Too long for Twitter: Three books the people who actually build high tech products should read:

Crossing the Chasm by Geoffrey Moore. Just read the whole thing cover-to-cover. Sure, it talks about ways to move from early to mainstream markets, but it also explains just what a market is, the difference between a cool technology and a "Whole Product" that's useful enough for somebody to actually pay for, and how to care for, feed and eventualy abandon early adopters. Moore didn't invent all (or even most of) the ideas in the book, but he took a bunch of esoteric information and turned it into a coherent, easy-to-read strategy for taking technology products to market.

The Four Steps to the Epiphany by Steven Gary Blank. Unlike Crossing, this one's a bit of a slog, but if you're selling to businesses rather than consumers resist the temptation to skim it or read one of the "lite" versions floating around. Blank takes a bunch of industry best practices, mixes in his own hard-won wisdom, and produces a plan for turning an idea into a workable business. Spend a day or two reading through Crossing to get some background, then spend as long as it takes to get through Four Steps. It's worth it.

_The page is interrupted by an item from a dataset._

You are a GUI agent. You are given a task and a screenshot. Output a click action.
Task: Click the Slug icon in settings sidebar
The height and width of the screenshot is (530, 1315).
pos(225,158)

Solution Selling by Michael T. Bosworth. There's "New Solution Selling" by Eades and "Spin Selling" by Rackham, but the takeaway should be the same no matter which you choose: selling is not a black art that only born salesmen can understand. Selling is a rational processing of matching customer needs to your solutions, and you (yes you, geek engineer) are fully capable of doing it. The key is that we're not talking hucksters selling vacuum cleaners door-to-door, we're talking selling expensive, complex, high-tech solutions in an ongoing relationship. And that means actually solving your customer's problem is important. And that firmly aligns the selling with the engineering. A good engineer is still going to need to put in some work to become a competent high-tech salesperson, but engineers have a huge advantage over non-engineers in this arena.

Four Steps has a great appendix with many more recommendations, but those three are the must-reads I'd want anyone I was working with (CEO to engineering intern) to have read and understood.